I agree with Babbitt that one-sided Romantic subjectivity is really just a type of masturbation. (not his word)
XXXXX said…


Ha! So you haven't given up on philosophy after all.

Glad to see it.
An over-emphasis on the subjective and psychology angles is equivalent to saying that a human being is 100% mind.

I think a human being is also flesh, and the outside world affects that flesh.

Philosophers -- starting with Buddha and Plato -- downgraded the body and objective reality because that makes philosophers more important. They wanted to believe that their own MIGHTY thoughts are the center of the universe or even the entire universe.

It makes me think of that scene in the Coen Brothers' "Barton Fink" where the movie director tells the writer 'you think the whole world revolves around what bounces around in that little head of yours.' (more or less.)
XXXXX said…


To be objective here, it isn't possible to know Plato's true motives and anyone who thinks they can do so is simply projecting their own thoughts into the situation. Common human error.
To be objective, everyone has the experience of their own thoughts being the center of the universe simply because our own thoughts ARE the center of our own little universe. I don't see anything about what you are saying which exempts you from this very human dilemma.

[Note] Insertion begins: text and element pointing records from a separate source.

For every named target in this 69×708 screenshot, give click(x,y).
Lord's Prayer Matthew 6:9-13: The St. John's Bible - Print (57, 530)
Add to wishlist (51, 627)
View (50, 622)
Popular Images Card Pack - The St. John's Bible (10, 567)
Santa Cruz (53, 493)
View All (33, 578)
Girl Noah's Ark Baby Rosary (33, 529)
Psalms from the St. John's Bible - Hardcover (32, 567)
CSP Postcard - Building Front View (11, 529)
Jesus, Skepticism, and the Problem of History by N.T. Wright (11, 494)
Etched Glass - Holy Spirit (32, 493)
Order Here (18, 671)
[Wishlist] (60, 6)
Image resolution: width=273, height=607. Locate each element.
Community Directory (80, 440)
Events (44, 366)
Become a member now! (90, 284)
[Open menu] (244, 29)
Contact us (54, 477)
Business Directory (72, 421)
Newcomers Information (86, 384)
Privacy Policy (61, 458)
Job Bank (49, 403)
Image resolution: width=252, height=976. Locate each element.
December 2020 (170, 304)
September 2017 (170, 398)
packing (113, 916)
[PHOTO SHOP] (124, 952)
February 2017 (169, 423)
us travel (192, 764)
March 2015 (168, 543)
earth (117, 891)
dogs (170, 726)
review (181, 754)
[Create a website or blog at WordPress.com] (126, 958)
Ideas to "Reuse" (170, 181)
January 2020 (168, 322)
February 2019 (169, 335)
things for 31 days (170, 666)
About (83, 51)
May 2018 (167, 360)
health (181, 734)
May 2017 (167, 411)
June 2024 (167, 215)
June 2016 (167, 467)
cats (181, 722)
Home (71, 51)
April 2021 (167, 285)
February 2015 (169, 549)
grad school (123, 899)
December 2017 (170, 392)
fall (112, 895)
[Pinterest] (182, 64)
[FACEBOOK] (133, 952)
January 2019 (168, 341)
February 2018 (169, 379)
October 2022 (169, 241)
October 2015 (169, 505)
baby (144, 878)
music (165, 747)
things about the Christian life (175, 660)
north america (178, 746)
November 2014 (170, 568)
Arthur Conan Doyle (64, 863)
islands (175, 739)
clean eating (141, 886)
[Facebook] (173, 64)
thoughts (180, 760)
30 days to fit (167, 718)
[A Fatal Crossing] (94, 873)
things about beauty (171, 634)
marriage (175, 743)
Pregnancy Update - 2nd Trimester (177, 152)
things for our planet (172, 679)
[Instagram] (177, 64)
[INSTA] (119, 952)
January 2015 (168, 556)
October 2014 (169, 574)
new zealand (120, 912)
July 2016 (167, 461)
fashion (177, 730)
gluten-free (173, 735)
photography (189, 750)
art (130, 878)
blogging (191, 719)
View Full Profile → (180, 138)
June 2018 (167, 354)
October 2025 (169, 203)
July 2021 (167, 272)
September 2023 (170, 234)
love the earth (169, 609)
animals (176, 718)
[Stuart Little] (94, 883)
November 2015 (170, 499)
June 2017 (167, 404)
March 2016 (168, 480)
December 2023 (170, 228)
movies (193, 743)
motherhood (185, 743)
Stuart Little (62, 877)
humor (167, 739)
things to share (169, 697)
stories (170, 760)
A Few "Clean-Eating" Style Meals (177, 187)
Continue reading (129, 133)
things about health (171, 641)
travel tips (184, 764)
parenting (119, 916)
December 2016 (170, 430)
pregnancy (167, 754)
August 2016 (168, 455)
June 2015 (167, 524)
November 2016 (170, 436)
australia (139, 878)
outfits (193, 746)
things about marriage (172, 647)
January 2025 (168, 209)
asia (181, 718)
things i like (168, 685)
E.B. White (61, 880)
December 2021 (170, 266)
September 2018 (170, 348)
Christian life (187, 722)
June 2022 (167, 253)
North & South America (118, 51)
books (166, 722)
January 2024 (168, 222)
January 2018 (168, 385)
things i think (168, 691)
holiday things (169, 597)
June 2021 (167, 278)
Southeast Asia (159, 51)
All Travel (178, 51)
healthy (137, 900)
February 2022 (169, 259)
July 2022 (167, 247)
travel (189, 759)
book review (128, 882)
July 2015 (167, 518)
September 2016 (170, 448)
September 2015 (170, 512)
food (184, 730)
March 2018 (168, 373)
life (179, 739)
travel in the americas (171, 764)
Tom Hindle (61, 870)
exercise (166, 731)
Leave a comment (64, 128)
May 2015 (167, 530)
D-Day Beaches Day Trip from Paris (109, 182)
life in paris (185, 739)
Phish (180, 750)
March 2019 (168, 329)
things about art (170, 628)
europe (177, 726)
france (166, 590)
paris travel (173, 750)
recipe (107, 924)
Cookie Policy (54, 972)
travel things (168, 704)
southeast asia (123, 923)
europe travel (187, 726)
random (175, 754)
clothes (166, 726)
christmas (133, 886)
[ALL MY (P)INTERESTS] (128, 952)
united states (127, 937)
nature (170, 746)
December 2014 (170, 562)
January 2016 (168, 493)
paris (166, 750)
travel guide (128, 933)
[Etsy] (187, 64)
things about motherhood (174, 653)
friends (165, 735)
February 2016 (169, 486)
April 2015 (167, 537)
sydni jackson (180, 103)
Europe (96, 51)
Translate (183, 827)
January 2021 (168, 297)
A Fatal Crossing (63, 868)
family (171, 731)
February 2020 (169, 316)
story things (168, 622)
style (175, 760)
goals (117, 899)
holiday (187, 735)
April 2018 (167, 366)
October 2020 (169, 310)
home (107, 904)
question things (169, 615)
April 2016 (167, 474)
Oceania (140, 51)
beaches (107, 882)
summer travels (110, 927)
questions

I am not arguing mind over body. Obviously, we have bodies and they exert a profound effect on our minds. The interaction between the two, that middle ground of experience, is a very interesting place.

Do you think the whole world revolves around what bounces around your little head? I'm sure you don't. Give me the same consideration.

Too much coffee this morning?

Sorry, George. Rereading Babbitt's book always fires me up with anti-Rousseauianism! and anti-subjectivism.
XXXXX said…


If I'm understanding your meaning correctly, your point is to not 'over-mind' something and consequently minimize the body in the process. That seems to be the reason for bringing up the criticism of Plato and the Buddha.

In my first post, I was trying to do exactly that. The experience of mud and water is an experience of the body which, of course, translates into the mind which makes meaning of it.

I was trying to encourage you to stay longer in the experience of the body and not jump so quickly to the mind's tendency to always want to quantify experience for the purpose of qualifying it.

Staying in the body is not romanticism. It is simply giving proper legitimacy to what the body is experiencing and that requires we stay in that body experience longer so that it can fully register on the mind. It's a lot like making sure we eat slowly so that we can actually taste our food and notice its texture.

Consciousness is somewhat of a curse in that it wants to jump to analysis too quickly. I would say what our body experiences is objective and what the mind makes of it is subjective, so in support of your point, my initial post, IMHO, is supportive of your position, at least as I'm able to understand it.